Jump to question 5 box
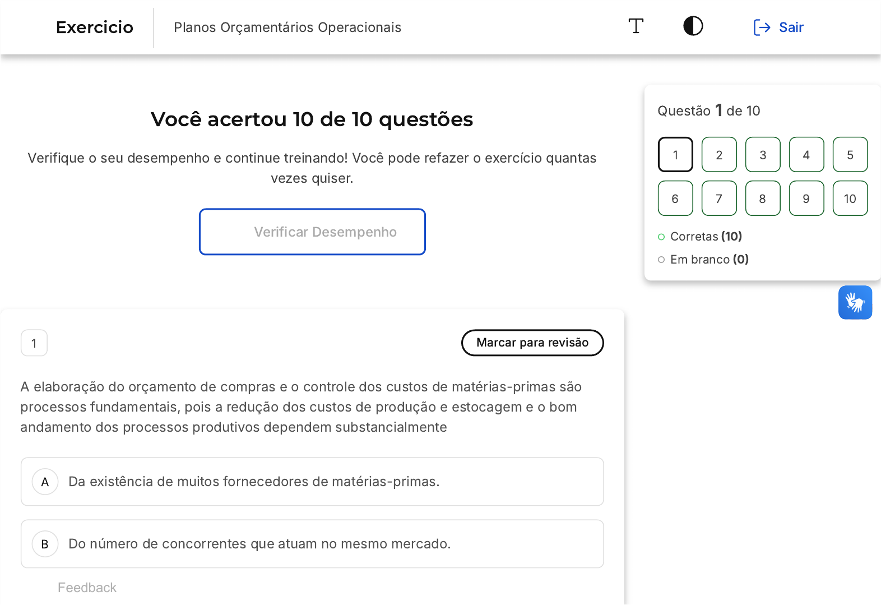Viewport: 881px width, 605px height. click(850, 155)
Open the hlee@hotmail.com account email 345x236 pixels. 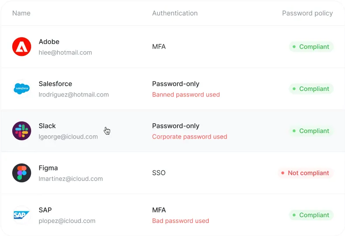tap(65, 52)
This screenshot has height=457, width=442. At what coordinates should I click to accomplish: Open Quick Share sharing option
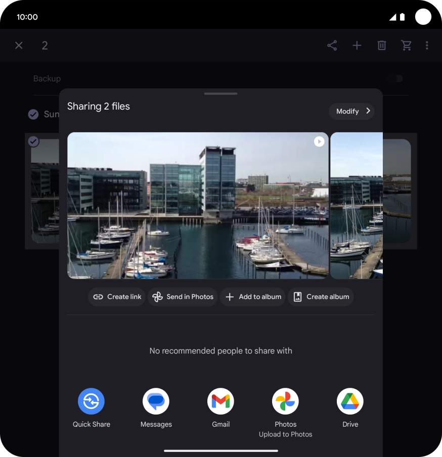[x=91, y=401]
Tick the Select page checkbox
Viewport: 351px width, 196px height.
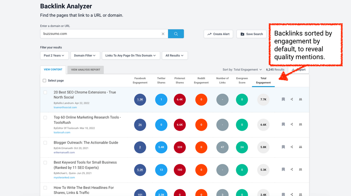(x=44, y=81)
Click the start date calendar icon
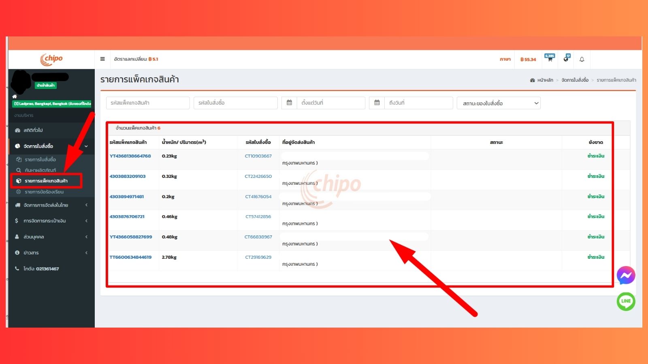The height and width of the screenshot is (364, 648). [x=289, y=103]
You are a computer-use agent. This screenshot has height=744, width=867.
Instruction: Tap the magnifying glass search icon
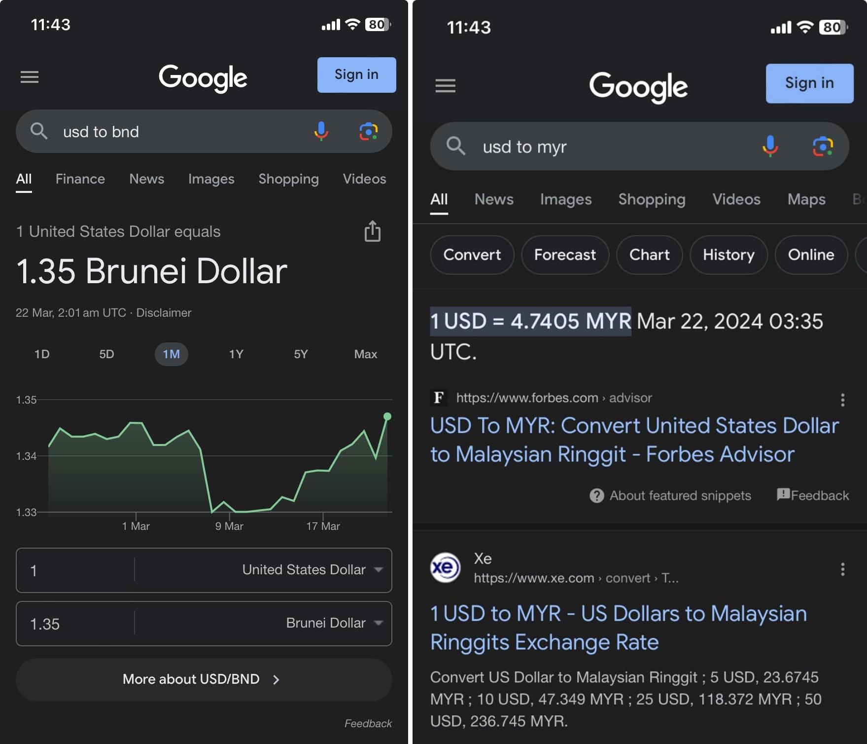point(39,131)
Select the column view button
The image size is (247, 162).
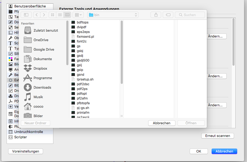coord(67,15)

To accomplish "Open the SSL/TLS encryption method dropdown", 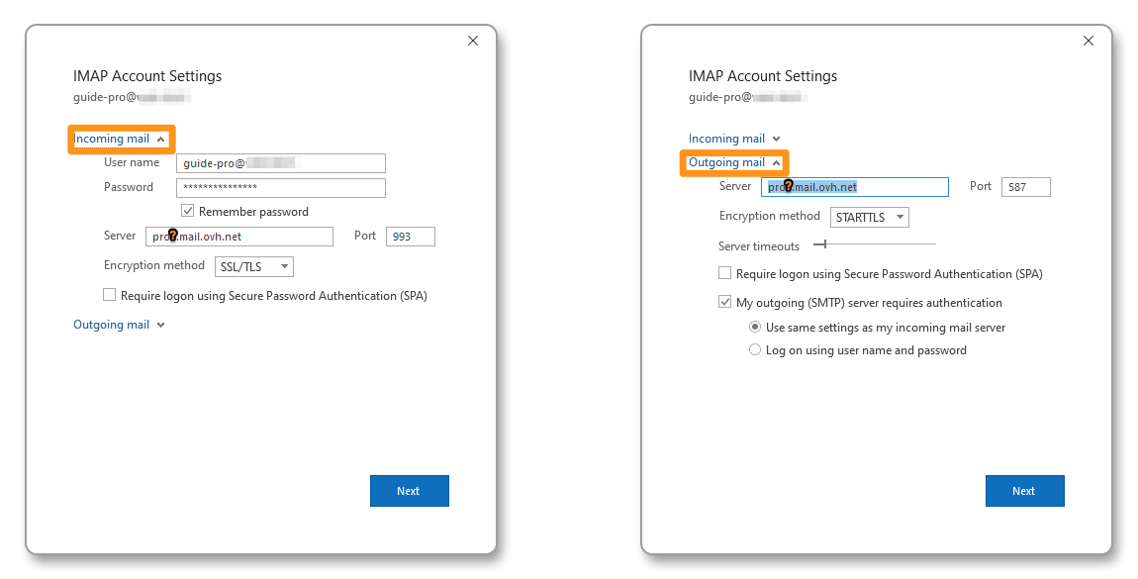I will pyautogui.click(x=254, y=266).
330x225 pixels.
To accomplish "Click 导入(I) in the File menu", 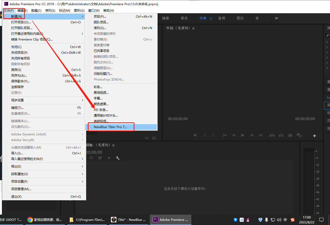I will tap(17, 153).

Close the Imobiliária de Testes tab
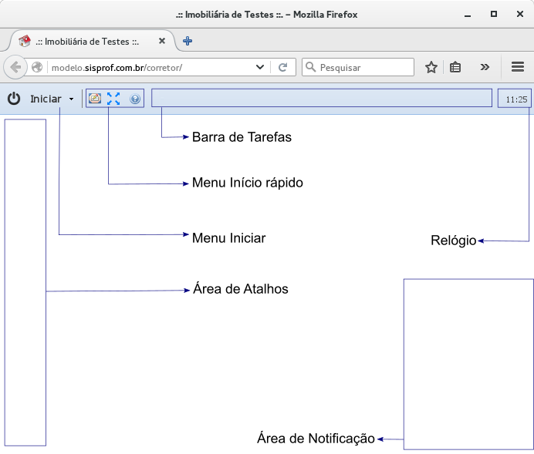point(161,41)
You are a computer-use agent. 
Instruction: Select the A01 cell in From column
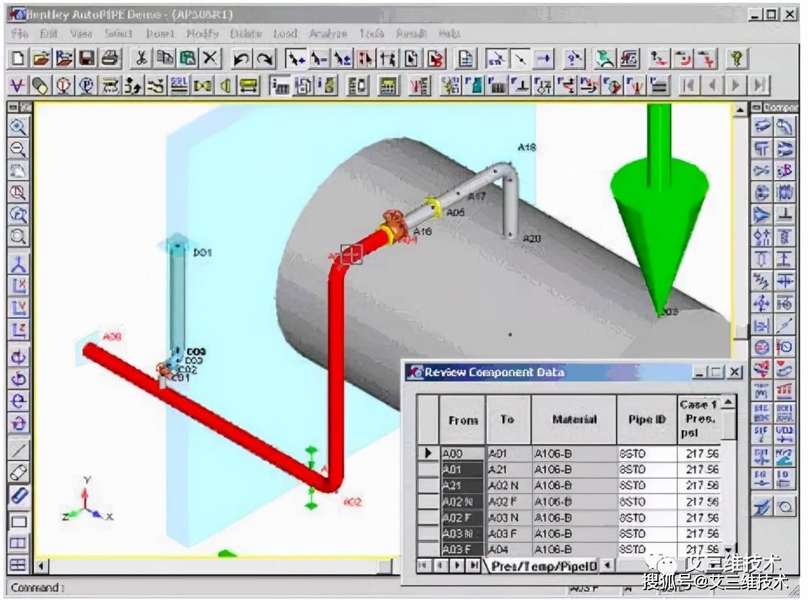tap(463, 469)
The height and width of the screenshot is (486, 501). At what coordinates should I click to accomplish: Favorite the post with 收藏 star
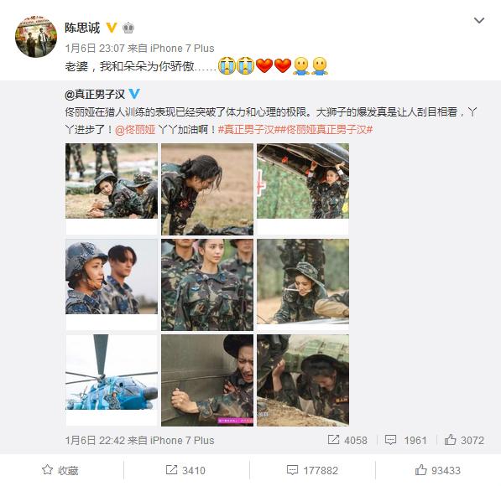click(60, 470)
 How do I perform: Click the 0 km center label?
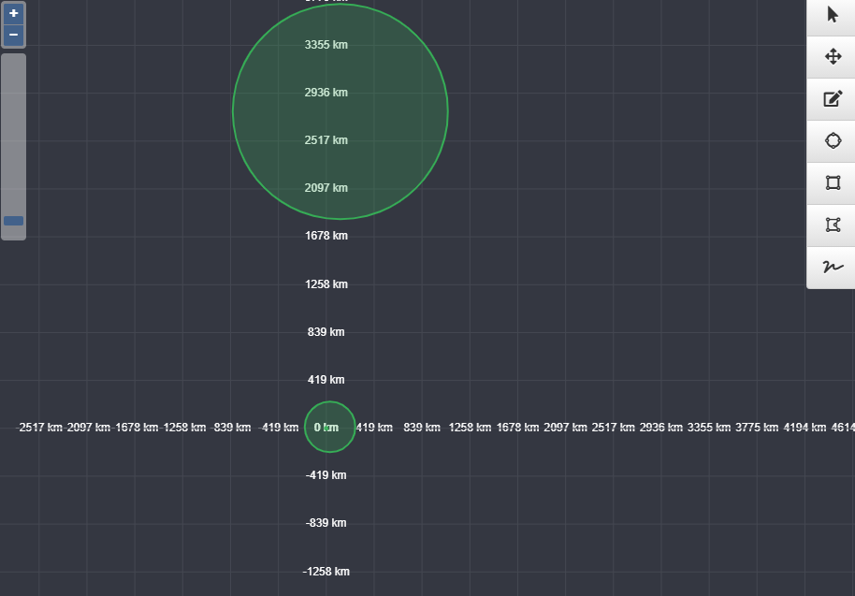[x=326, y=427]
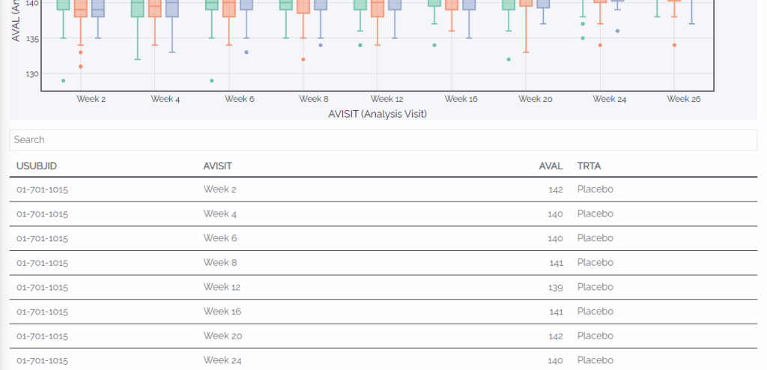The height and width of the screenshot is (370, 767).
Task: Sort table by AVISIT column header
Action: pos(217,166)
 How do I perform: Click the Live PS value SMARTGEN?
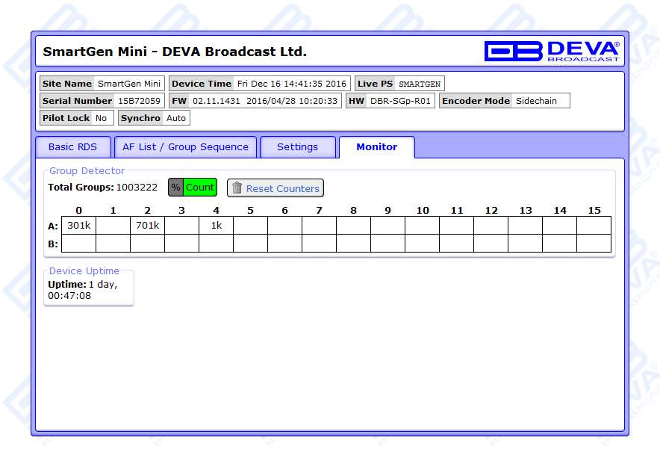pyautogui.click(x=420, y=84)
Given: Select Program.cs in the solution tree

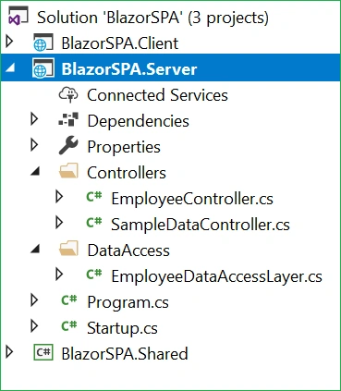Looking at the screenshot, I should pos(128,302).
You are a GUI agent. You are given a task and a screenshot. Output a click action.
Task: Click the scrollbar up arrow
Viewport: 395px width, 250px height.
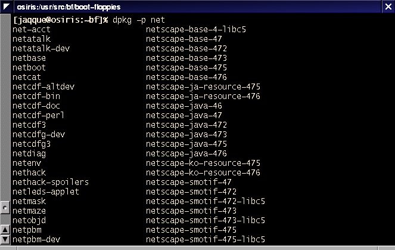5,230
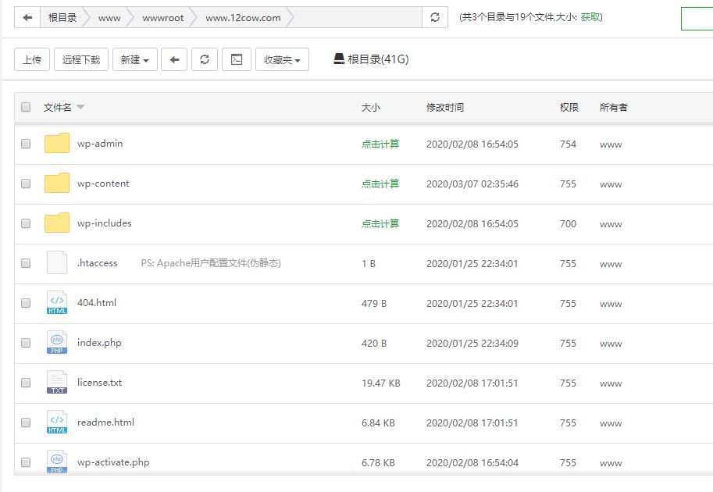
Task: Toggle the select-all files checkbox
Action: pos(26,107)
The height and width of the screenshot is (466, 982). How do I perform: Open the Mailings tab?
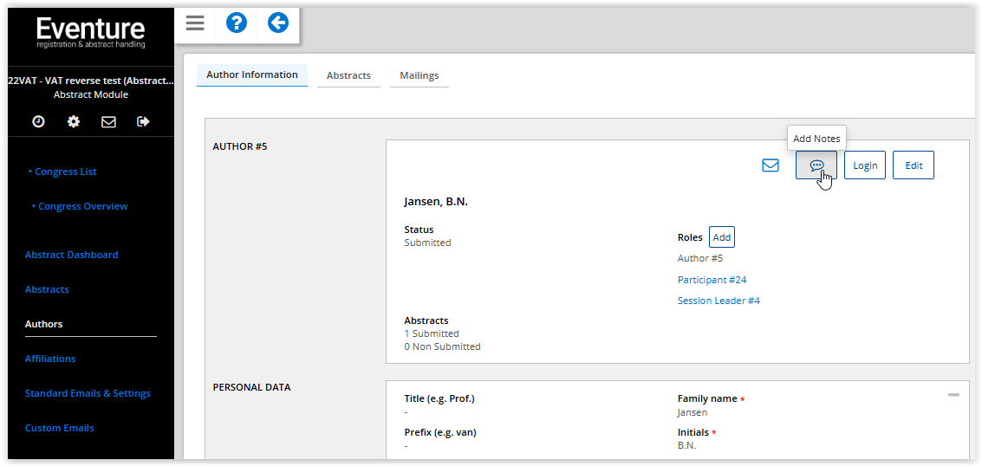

> [WHAT NEEDS TO BE DONE] Every line that holds the string "computer" must be copied from the records above.

> [RESPONSE AREA]
You are a computer-use agent. This screenshot has height=744, width=867.
You are a computer-use agent. 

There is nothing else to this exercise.